Un an plus tard, libéré avant la fin de sa condamnation, il attaque une autre jeune femme, sans la tuer cette fois, de sorte qu’aucun rapprochement n’est fait entre les deux affaires. Arrêté derechef, condamné à cinq ans de prison, il ressort, pour bonne conduite, après dix-huit mois d’incarcération, et récidive très vite, en agressant et tuant une jeune femme dans un parking. Avant une nouvelle arrestation, en 1995, pour un viol au cours duquel il a perdu ses papiers, Georges fait six nouvelles victimes dont trois ne survivent pas et dont une lui échappe de justesse mais pour livrer un portrait  robot si peu ressemblant qu’il égarera les enquêteurs au lieu de les aider.

La PJ sait maintenant l’existence à Paris d’un tueur en série, mais n’en fait pas état. Il ne faut pas affoler la population…

Condamné une énième fois à trente mois de prison dont il n’accomplira pas la moitié, le tueur ressort et tue encore deux jeunes filles avant d’être confondu, enfin, par son ADN.

La Traque

L’histoire que raconte Patricia Tourancheau dans Guy Georges, la traque (Fayard Pluriel. 420 p., 10 €.) pourrait être la lugubre énumération des ratés des services sociaux, de la police, de la justice ; ou le sinistre parcours d’un assassin rejouant Peur sur la ville, et ce l’est, au moins en partie, mais en partie seulement car, derrière le tueur en série, il y a un garçon paumé, malheureux, abandonné à sa naissance, grandi sans amour, qui, peu à peu, se mue en fauve et massacre des filles sur des impulsions que lui-même ne pourra jamais expliquer.
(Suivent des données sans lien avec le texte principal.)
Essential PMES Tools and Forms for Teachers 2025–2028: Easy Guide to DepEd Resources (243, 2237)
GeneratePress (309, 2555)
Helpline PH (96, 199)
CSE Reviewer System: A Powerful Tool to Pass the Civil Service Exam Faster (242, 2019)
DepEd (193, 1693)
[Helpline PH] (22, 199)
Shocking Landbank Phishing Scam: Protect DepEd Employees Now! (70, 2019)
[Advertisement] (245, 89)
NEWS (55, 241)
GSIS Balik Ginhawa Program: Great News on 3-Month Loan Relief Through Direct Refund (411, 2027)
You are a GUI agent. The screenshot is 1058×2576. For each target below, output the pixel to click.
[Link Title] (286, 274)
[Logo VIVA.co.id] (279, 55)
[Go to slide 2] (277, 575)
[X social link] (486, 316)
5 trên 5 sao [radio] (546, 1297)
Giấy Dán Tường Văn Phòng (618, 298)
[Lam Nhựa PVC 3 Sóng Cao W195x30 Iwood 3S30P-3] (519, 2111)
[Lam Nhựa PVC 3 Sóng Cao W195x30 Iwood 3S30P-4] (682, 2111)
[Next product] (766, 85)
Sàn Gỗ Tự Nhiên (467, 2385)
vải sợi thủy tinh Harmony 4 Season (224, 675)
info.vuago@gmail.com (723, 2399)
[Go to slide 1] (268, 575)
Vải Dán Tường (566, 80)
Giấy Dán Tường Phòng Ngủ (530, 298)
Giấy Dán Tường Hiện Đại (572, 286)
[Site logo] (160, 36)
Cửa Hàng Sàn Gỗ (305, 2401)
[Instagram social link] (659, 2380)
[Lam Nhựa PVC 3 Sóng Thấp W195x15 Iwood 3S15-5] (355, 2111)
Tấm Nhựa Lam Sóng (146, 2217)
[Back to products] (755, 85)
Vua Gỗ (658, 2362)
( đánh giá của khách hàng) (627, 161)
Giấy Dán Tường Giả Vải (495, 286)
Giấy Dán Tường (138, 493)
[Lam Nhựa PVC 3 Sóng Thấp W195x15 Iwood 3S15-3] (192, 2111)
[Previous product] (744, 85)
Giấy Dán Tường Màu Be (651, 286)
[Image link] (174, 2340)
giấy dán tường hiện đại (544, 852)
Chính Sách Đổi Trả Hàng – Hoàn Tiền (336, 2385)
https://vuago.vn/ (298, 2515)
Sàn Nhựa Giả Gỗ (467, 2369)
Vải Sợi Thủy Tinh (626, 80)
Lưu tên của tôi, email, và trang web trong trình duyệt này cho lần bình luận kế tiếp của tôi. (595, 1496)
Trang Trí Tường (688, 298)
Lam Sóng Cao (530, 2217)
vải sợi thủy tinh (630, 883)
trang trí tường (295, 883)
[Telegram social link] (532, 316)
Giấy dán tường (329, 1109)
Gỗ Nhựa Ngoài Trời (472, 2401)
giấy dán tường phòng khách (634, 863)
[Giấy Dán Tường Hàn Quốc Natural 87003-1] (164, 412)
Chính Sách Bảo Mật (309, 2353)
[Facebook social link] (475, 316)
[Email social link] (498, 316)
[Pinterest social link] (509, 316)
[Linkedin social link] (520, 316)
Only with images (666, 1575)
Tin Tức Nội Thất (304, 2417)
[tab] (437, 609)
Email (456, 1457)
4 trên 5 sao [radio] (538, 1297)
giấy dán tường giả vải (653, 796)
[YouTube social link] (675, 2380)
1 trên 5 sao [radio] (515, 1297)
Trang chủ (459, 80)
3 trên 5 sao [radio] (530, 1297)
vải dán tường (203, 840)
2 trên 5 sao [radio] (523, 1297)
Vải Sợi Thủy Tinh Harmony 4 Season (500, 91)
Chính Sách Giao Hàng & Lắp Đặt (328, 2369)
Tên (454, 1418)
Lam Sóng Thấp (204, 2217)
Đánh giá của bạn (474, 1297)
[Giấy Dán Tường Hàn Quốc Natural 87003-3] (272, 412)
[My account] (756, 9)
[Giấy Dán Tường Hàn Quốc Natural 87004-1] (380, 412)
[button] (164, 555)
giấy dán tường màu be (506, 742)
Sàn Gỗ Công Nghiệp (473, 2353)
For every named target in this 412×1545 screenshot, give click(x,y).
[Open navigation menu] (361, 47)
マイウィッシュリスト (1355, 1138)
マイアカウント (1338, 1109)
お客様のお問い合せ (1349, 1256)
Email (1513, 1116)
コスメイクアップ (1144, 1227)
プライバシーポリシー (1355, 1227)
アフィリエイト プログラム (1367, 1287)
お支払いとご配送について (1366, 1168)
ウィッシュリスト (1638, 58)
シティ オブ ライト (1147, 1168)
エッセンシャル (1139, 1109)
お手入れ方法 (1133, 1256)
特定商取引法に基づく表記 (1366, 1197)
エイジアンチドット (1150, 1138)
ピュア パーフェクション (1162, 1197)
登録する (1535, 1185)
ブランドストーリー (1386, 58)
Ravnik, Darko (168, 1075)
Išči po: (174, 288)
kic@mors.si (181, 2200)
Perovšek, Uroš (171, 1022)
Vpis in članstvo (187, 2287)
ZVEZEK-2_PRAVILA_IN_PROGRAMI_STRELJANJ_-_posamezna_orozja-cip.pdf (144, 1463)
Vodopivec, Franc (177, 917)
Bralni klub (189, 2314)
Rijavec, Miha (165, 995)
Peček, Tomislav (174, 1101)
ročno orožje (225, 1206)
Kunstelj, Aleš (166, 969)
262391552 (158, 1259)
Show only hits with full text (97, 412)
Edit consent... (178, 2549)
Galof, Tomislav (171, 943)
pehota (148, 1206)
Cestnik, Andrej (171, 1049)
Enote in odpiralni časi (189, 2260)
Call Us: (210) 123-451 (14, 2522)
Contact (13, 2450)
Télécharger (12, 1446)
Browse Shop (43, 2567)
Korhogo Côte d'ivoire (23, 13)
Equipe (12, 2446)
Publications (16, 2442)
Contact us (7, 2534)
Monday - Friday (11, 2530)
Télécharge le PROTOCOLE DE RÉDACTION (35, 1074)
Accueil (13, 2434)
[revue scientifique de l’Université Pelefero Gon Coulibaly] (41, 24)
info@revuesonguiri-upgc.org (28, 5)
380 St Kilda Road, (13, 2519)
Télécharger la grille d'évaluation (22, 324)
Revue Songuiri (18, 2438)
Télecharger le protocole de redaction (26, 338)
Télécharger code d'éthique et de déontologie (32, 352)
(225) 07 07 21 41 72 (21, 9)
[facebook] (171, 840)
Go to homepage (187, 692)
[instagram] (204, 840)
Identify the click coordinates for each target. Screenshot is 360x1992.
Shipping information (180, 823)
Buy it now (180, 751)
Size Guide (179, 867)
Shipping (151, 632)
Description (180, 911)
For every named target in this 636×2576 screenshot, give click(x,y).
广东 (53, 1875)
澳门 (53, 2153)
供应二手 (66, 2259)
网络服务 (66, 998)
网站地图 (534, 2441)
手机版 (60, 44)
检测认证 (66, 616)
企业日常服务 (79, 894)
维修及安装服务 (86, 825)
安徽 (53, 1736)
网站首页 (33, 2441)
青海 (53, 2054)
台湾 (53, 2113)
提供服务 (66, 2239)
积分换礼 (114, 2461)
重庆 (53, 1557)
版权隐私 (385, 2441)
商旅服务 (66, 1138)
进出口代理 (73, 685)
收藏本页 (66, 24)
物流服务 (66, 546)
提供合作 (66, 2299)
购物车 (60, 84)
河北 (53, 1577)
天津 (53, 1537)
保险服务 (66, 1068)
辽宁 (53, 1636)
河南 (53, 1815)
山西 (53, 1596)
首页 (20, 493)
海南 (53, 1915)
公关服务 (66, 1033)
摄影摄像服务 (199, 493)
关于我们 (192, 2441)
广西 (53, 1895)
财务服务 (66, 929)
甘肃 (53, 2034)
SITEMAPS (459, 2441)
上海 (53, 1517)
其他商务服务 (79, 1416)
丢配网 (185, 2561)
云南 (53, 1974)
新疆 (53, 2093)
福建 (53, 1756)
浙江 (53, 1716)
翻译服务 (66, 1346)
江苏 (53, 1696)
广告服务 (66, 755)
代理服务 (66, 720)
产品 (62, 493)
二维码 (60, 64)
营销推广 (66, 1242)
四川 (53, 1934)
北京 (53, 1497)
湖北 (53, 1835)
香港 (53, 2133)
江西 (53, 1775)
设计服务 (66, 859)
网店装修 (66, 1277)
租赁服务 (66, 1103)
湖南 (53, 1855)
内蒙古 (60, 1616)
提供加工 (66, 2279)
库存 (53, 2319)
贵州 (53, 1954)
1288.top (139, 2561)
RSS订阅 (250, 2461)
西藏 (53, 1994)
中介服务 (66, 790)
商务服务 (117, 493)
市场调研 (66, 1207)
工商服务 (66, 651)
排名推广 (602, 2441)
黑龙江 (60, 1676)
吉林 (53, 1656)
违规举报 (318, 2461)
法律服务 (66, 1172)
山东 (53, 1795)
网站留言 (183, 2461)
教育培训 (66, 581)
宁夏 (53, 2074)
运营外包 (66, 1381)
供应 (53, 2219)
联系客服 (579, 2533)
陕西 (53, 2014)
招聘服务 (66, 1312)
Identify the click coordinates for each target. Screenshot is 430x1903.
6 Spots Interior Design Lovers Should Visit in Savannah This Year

La traque se dévore comme un bon polar, où tout est vrai. Pour celles qui, comme moi, étaient parisiennes à l’époque et avaient l’âge des proies de Guy Georges, l’angoisse rétrospective n’est pas loin mais ce qui domine ce livre sombre et fascinant demeure ce qu’il faut bien appeler l’insondable mystère du Mal, mal dont le tueur fut, à sa manière, lui aussi une victime.

Il paraît qu’en dépit de l’immense émotion du moment, la plupart des gens ne s’en souviennent pas. Il y aura quatre ans le 23 mars, le colonel Arnaud Beltrame trouvait une mort glorieuse lors de la prise d’otages du supermarché de Trèbes, dans la banlieue de Carcassonne. S’étant volontairement livré au terroriste contre la libération de la caissière qu’il retenait, l’officier était mortellement blessé en tentant de désarmer l’homme.

Ainsi s’achevait la vie exemplaire, comme l’on aurait pu penser qu’il n’en existait plus, d’un homme qui avait tout donné à la France, au devoir, à l’honneur. Admirable et exemplaire figure d’officier français, pénétré d’un sens sacrificiel de sa mission qui devait beaucoup à son retour au catholicisme, Beltrame avait pourtant, comme chacun d’entre nous, ses défauts et ses zones d’ombre. Il a beaucoup été question de son appartenance à la franc-maçonnerie, dont il ne voyait pas l’incompatibilité avec sa foi, des difficultés posées par un premier mariage religieux, qui lui interdisait d’épouser devant Dieu la jeune femme qui partageait sa vie ; d’autres ont reproché à Beltrame une exigence, un perfectionnisme, une capacité de travail fiévreuse qui rendaient la vie difficile à ses subordonnés et agaçaient ses supérieurs. Tout cela, au fond, est rassurant car comment s’identifier à un héros trop parfait ?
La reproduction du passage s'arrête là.